Data for this exercise -
========
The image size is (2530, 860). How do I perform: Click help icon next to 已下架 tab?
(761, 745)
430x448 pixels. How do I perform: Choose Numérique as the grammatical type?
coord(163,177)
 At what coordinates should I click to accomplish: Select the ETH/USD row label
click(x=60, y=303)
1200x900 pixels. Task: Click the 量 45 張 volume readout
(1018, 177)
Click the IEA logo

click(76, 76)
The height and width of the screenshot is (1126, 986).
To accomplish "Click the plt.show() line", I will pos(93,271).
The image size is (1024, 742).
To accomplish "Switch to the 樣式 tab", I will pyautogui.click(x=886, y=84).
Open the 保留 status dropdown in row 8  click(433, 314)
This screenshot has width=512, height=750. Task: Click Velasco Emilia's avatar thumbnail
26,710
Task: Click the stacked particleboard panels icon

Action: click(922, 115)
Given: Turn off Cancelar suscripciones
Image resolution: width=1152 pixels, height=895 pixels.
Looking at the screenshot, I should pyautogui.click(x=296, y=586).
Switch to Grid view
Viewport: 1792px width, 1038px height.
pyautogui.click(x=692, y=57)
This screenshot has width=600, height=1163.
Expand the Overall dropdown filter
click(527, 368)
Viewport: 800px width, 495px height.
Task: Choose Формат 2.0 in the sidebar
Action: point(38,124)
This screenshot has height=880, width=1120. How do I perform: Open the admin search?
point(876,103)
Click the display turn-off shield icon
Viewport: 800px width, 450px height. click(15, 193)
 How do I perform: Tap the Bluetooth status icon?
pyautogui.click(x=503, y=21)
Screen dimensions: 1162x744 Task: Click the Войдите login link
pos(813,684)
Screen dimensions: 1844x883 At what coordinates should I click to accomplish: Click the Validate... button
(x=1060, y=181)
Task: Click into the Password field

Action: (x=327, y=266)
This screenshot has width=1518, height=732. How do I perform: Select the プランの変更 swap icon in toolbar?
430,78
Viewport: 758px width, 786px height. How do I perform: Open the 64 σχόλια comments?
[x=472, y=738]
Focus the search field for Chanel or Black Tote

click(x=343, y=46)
========
Work to complete - Once you have checked the entries above, say how many lines include the word "will", and nothing beyond the number.

Response box - 2